* **REQUIRED ACTION**
Which lines run from the line with "You are a computer-use agent. The image" through the line with "Screen dimensions: 1557x784" in the entries below? Print them exactly, both ends included, and nothing more.

───── EXCERPTED RECORDS

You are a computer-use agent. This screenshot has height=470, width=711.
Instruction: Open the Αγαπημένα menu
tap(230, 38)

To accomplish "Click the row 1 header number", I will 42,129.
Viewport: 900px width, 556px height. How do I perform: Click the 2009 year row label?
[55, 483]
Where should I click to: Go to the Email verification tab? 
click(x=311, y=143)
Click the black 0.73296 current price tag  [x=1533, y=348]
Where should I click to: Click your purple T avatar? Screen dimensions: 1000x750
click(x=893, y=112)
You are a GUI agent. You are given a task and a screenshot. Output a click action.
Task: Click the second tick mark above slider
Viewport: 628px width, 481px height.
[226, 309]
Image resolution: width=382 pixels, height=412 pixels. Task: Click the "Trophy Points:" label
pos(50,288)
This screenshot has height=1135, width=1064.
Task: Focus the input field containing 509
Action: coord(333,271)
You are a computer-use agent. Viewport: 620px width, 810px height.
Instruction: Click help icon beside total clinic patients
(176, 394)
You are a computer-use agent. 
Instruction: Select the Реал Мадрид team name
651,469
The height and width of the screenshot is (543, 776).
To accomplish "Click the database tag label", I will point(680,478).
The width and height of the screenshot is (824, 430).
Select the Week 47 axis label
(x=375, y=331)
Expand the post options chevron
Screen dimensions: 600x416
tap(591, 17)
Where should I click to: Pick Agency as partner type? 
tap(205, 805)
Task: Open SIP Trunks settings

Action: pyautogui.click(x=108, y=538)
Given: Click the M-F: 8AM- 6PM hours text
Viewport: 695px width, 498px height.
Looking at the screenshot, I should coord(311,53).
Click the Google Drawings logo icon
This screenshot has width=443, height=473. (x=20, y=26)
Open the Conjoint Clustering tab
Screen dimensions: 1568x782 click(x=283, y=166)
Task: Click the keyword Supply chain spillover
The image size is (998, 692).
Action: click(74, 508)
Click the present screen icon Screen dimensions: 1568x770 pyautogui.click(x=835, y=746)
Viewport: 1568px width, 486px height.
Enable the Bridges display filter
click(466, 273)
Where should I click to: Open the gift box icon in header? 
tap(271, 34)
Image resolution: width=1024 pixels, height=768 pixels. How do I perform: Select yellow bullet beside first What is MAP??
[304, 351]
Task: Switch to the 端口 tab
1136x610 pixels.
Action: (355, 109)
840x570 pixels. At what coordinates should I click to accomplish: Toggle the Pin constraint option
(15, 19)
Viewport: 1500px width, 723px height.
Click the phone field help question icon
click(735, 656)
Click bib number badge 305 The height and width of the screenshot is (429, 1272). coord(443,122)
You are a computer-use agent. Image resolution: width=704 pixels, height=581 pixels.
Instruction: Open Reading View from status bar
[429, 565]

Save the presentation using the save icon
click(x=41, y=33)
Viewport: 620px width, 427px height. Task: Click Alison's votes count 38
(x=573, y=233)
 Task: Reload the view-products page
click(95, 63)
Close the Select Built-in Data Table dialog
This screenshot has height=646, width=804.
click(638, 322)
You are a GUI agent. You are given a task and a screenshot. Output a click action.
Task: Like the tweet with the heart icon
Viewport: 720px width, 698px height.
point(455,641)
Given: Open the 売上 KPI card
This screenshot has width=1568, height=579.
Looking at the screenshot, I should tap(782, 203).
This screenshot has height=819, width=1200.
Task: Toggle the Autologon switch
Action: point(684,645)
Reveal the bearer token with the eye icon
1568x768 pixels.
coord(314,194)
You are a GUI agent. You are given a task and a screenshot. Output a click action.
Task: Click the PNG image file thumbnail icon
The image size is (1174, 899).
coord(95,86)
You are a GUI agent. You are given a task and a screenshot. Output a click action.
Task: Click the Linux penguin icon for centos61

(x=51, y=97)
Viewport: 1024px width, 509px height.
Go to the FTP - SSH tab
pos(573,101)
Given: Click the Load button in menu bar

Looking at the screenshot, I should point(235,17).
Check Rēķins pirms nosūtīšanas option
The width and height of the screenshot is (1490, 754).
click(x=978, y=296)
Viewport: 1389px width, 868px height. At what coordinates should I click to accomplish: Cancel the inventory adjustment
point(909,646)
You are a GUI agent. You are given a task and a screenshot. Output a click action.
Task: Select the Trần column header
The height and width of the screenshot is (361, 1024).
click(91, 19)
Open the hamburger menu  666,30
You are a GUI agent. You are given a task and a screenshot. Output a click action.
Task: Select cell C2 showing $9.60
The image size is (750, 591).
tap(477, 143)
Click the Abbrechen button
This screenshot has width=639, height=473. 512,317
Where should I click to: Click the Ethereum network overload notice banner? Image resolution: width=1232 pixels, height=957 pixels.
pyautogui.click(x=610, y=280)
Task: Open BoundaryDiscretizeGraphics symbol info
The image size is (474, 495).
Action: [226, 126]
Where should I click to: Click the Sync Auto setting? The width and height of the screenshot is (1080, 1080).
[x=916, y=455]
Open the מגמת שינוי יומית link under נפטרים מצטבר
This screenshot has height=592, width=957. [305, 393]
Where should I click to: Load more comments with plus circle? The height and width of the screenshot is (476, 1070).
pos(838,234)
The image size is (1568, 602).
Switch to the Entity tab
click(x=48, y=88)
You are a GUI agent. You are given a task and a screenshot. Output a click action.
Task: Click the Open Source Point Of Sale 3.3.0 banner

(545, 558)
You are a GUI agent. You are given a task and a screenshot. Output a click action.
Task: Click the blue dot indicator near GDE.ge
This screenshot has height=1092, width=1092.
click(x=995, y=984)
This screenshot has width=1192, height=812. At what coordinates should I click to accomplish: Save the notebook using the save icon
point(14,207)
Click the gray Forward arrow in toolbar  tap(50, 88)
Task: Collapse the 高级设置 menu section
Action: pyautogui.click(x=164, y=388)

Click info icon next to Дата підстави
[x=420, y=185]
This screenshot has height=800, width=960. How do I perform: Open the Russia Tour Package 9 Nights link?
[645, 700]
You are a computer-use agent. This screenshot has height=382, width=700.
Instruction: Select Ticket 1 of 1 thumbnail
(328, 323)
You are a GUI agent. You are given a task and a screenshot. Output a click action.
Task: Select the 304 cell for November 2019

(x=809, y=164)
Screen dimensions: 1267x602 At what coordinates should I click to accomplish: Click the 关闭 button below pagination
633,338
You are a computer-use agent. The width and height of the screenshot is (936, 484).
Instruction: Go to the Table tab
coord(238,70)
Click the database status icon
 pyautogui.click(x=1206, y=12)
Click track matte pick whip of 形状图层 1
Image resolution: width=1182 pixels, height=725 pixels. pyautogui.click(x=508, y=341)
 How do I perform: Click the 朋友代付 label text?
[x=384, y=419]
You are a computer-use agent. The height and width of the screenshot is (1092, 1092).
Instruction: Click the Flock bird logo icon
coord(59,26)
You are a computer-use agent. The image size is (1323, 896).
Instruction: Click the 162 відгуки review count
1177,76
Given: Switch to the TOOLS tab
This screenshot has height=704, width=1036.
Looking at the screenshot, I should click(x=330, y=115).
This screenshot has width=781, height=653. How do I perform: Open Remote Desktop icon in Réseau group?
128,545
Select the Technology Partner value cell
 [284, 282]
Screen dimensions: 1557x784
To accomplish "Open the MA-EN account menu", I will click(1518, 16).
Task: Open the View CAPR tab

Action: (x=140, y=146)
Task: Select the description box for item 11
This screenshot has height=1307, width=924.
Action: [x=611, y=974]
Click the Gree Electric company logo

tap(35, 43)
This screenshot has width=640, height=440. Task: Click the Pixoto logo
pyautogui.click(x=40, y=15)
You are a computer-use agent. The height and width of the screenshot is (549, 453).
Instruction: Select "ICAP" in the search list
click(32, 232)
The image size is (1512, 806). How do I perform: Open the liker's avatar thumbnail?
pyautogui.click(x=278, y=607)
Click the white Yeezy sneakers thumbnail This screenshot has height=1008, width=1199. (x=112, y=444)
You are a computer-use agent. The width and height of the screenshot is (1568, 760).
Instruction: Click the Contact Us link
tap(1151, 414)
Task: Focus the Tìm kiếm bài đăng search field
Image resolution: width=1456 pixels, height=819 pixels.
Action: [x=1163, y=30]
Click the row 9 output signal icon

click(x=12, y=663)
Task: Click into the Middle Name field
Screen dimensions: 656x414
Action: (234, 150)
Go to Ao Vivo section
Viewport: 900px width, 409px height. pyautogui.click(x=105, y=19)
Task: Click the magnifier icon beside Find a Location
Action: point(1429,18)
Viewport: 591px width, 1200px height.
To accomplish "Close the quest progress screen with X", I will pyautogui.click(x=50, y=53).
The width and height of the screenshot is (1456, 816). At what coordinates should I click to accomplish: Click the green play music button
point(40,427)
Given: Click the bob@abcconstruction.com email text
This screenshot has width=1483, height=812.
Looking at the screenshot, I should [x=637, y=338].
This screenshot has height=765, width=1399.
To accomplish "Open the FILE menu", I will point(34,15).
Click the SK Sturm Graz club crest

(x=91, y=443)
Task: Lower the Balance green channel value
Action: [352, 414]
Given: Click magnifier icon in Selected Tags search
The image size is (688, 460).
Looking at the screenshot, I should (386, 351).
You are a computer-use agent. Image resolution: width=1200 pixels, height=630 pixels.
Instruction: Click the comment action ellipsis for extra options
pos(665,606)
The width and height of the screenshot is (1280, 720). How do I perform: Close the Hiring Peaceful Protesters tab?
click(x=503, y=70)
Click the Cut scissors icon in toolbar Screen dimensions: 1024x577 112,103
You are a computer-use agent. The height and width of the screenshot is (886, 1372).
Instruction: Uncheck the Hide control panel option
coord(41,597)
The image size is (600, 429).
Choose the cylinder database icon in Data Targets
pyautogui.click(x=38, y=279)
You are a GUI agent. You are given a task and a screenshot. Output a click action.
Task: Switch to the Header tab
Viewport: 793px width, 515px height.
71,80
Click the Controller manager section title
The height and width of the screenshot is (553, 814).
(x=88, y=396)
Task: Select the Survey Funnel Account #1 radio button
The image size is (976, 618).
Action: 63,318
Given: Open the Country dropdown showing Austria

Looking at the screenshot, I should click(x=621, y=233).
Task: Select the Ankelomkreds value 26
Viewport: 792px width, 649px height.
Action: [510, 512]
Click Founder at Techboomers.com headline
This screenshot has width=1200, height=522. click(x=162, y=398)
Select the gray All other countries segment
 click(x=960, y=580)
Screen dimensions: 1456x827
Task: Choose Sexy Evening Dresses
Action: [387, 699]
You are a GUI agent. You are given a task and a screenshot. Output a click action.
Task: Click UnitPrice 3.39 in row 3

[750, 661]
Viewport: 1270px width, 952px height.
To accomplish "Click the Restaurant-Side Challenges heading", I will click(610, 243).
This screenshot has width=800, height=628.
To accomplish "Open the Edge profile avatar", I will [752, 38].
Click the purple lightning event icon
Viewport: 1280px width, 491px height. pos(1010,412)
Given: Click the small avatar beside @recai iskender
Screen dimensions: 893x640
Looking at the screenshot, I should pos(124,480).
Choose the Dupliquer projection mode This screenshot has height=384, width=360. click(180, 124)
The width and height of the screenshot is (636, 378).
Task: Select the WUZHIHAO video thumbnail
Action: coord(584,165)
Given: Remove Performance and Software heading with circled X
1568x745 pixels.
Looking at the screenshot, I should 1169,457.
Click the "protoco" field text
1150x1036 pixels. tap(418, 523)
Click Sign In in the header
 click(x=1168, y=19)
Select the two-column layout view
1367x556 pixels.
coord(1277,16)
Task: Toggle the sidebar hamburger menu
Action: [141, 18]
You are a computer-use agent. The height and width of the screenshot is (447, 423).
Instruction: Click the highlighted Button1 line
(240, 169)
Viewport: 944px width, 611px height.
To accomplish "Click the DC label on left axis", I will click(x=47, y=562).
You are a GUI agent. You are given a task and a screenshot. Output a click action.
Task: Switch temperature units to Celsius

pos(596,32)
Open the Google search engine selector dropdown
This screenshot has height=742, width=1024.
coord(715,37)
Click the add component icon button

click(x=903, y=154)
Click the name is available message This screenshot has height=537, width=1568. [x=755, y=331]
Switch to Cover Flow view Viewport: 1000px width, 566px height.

──────────

* **PROBLEM SOLUTION**
You are a computer-use agent. The image size is (1323, 896).
Instruction: Click the 162 відгуки review count
1177,76
Given: Switch to the TOOLS tab
This screenshot has height=704, width=1036.
Looking at the screenshot, I should click(x=330, y=115).
This screenshot has width=781, height=653. How do I perform: Open Remote Desktop icon in Réseau group?
128,545
Select the Technology Partner value cell
 [284, 282]
Screen dimensions: 1557x784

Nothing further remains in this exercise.